La Virgen de la Cinta procesionará esta tarde desde la Iglesia de Santo Domingo hasta La Catedral

La imagen que regresa a La Laguna se bendijo en el santuario de la Virgen de la Cinta de Huelva en setiembre del pasado año
La procesión, acompañada por una amplia representación de las hermandades y cofradías de La Laguna, así como por hermanos llegados de Huelva, partirá a las 18:30 desde la iglesia de Santo Domingo; a su llegada a la Catedral comenzarán los actos de Entronización. Sin duda es un acontecimiento a tener en cuenta en esta tarde de domingo.
Historia de la Imagen
Encierra una curiosa historia que une en la devoción a la Virgen de la Cinta y a los pueblos onubense y lagunero.
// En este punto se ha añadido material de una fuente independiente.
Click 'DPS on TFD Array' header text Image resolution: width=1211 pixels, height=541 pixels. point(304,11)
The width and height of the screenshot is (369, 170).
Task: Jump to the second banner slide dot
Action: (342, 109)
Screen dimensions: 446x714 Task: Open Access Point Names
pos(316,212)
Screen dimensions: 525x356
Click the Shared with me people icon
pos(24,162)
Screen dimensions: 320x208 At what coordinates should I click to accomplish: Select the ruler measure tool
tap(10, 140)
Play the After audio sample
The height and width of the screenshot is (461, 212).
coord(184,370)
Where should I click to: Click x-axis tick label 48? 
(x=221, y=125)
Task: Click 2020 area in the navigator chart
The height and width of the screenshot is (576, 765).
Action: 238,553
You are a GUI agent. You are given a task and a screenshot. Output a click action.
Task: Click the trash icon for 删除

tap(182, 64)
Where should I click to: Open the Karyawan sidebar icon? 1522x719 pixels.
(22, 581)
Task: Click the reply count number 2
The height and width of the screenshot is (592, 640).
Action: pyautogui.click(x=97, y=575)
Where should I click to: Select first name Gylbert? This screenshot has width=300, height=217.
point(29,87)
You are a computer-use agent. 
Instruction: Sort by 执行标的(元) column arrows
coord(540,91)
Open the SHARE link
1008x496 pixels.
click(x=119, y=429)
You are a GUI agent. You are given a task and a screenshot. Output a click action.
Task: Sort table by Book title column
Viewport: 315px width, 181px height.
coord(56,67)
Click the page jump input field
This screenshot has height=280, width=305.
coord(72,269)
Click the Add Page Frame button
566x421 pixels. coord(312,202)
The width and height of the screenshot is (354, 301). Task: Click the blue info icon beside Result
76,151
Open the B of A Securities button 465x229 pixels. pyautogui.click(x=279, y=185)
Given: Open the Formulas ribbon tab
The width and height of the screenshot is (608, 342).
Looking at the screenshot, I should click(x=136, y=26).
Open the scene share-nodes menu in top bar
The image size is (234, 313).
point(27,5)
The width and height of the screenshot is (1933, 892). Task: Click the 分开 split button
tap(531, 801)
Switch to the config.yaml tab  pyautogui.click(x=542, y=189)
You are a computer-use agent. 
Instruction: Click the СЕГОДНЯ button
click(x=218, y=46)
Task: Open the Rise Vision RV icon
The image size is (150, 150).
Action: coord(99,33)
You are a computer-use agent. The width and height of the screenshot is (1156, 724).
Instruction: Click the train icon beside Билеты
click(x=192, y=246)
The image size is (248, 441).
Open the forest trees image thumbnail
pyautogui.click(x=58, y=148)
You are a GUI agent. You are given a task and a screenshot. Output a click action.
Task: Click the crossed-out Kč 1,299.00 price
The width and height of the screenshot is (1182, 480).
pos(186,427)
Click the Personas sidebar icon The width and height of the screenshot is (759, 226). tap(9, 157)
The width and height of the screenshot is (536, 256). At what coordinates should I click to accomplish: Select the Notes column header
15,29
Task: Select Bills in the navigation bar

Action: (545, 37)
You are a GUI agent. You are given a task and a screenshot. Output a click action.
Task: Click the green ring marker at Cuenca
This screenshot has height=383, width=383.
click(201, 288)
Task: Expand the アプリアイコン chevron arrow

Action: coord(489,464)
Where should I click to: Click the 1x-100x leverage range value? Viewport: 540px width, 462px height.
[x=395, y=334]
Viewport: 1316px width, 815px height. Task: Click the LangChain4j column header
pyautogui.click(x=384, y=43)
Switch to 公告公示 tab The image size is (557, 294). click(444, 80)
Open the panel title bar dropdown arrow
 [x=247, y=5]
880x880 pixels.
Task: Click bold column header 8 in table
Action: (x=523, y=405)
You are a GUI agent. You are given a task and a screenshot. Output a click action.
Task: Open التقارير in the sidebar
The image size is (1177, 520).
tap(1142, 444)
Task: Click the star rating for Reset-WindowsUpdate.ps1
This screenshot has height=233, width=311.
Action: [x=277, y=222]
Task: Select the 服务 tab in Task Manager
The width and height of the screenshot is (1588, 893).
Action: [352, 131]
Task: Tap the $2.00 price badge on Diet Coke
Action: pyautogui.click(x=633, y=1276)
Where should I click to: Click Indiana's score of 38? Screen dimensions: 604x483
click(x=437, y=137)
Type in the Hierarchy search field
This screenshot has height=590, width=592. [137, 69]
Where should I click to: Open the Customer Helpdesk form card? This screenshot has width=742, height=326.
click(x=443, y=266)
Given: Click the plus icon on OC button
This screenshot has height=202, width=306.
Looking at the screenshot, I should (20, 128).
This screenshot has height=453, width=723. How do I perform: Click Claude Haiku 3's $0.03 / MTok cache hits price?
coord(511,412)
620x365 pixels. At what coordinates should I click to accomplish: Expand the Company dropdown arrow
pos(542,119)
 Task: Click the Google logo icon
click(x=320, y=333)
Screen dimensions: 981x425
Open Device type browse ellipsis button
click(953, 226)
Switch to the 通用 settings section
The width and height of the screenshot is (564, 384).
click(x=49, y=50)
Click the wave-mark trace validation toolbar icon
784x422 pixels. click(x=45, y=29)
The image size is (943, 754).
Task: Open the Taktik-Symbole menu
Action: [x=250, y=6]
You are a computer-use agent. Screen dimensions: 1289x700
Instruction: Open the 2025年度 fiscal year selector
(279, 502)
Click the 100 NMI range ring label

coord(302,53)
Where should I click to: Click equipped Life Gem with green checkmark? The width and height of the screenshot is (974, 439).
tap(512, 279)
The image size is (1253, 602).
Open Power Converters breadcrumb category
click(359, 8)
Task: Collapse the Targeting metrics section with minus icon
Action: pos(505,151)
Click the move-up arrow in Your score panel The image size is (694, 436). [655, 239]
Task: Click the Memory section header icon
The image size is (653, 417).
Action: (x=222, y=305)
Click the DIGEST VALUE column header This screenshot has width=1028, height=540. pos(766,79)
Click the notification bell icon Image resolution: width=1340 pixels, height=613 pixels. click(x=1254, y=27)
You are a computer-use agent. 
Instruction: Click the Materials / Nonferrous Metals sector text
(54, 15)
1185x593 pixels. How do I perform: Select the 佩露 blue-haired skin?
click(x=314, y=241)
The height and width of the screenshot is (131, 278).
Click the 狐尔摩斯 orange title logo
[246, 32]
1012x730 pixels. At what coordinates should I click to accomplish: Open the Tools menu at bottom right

Fue realizada en 1965 por el escultor ayamontino, Antonio León Ortega, como resultado de la petición que realizara el pueblo lagunero a la Diócesis de Huelva, para sustituir a la imagen de la Virgen de la Cinta del siglo XVIII, desaparecida en un desgraciado incendio sufrido en la sede canónica de la hermandad, la iglesia de San Agustín, unos meses antes.
Dicha petición se articuló como testimonio de la tradición mantenida en la isla durante siglos, que narra cómo dicha advocación fue llevada hasta La Laguna por los marineros onubenses establecidos en dicha ciudad a principios del siglo XVI.
Las fuentes históricas atestiguan la presencia de la advocación de Nuestra Señora de la Cinta en la ciudad en el siglo XVI, pocos años después de la fundación de la ciudad, con un altar y una Hermandad.
También encontramos en la documentación existente la prueba de que efectivamente muchos onubenses formaron parte de las expediciones de asentamiento de la Corona de Castilla en la isla de Tenerife, especialmente promovidas por el Duque de Medina-Sidonia, bajo cuyo gobierno se encontraban por aquel entonces las tierras de Huelva.
Todo ello da verosimilitud a la tradición legendaria que nos habla de la devoción a la Virgen de la Cinta llevada hasta la isla por los marineros y mareantes onubenses.
Si bien es cierto que la imagen de la Virgen desaparecida en 1964, obra del escultor genovés Antón María Maragliano y datada en el siglo XVIII, era una iconografía correspondiente a la advocación agustiniana de Nuestra Señora de la Correa, nada impide aventurar que en un principio existiese una réplica de la patrona onubense, y posteriormente los frailes agustinos acomodaran la advocación onubense a la iconografía agustina.
Lo que en cualquier caso no deja de ser cierto es que el recuerdo de la tradición sobre el origen onubense de la advocación lagunera, fraguó en la ejecución de la imagen por el maestro León Ortega en 1965, que supo aunar en la efigie los atributos de la imagen onubenses (la granada y la cinta) con la disposición de la imagen precedente (sentada sobre nube).
La ejecución en Huelva, la bendición por el Obispo García Lahiguera, y el traslado de la imagen en barco hasta la isla de Tenerife, fue un verdadero acontecimiento tanto en la ciudad de Huelva como en la de San Cristóbal de la Laguna, como atestiguan las fuentes periodísticas de la época.
A pesar de ello, la imposibilidad de restaurar el templo de San Agustín, donde residía la hermandad, el haber permanecido en varios lugares provisionales, y el hecho de que la imagen sufrió los efectos de un nuevo incendio, siendo sometida a una desafortunada restauración, generó la retirada del culto a los fieles.
La revitalización en los años 80 de la Hermandad de la Cinta lagunera propició la localización y recuperación de la imagen, y tras ello, una nueva solicitud de ayuda a la Hermandad de Huelva para poder recuperar el culto a la Virgen de la Cinta en la isla, que obviamente se ha volcado en dar cumplida respuesta a dicha petición.
De este modo, el pasado año la imagen fue traslada hasta la ciudad de Huelva, con la inestimable colaboración de la Autoridad Portuaria, en donde ha sido sometida a un largo y minucioso proceso de restauración, por parte del escultor, Sergio Sánchez Sánchez.